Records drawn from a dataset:
*** Begin section ***
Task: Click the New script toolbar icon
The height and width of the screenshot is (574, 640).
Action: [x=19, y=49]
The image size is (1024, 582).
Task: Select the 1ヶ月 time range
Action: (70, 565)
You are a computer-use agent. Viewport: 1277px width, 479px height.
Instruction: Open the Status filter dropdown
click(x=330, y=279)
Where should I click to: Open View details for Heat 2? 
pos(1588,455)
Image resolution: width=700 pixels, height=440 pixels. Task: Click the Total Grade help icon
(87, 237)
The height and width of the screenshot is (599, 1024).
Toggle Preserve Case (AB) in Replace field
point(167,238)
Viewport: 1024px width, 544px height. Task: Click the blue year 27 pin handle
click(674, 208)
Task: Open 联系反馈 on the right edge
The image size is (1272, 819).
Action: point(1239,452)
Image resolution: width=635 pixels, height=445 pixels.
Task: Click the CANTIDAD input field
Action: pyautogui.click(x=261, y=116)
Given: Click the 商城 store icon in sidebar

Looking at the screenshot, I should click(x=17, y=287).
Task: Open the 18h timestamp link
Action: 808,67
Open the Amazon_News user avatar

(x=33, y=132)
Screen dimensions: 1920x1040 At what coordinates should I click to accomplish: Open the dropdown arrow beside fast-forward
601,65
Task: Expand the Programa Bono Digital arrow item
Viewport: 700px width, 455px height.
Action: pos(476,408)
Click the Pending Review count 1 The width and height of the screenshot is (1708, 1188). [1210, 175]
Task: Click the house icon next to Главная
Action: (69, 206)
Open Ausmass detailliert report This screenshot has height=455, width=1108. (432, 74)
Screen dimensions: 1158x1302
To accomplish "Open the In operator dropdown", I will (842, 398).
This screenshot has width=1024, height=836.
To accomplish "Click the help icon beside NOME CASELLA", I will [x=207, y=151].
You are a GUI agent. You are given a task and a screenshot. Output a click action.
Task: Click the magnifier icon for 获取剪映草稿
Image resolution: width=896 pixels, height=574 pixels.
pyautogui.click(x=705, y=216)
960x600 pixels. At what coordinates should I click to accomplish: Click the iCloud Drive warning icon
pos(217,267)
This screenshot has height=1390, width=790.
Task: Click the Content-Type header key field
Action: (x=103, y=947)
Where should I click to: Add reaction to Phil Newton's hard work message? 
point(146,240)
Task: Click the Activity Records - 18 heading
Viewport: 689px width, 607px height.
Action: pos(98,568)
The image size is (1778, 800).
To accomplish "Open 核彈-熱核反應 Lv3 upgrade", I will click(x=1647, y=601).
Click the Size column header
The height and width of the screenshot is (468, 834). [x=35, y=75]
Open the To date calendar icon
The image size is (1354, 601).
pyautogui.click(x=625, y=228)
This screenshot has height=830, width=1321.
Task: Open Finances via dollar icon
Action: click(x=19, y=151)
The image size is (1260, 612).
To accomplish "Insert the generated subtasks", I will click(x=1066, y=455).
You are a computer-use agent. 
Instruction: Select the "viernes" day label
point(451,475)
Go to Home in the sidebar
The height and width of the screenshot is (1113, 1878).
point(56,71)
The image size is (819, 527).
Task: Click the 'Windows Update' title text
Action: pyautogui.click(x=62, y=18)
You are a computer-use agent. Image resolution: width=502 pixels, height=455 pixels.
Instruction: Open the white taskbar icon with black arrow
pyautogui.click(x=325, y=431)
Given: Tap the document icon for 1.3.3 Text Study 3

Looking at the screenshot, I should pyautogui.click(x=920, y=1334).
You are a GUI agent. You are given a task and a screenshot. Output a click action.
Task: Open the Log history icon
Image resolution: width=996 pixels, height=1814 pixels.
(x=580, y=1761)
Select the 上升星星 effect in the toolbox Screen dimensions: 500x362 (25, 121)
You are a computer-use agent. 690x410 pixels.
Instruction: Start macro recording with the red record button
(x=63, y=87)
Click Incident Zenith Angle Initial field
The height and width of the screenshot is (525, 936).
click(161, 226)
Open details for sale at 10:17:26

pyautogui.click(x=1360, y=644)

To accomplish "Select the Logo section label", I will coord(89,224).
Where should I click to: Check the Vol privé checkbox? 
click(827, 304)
*** End section ***
What you have to do:
Filter the records above, keeping each line that contains the word "computer".

Written response:
You are a computer-use agent. Viewport: 1277px width, 479px height.
You are a computer-use agent. 
You are a computer-use agent. Image resolution: width=502 pixels, height=455 pixels.
You are a computer-use agent. 690x410 pixels.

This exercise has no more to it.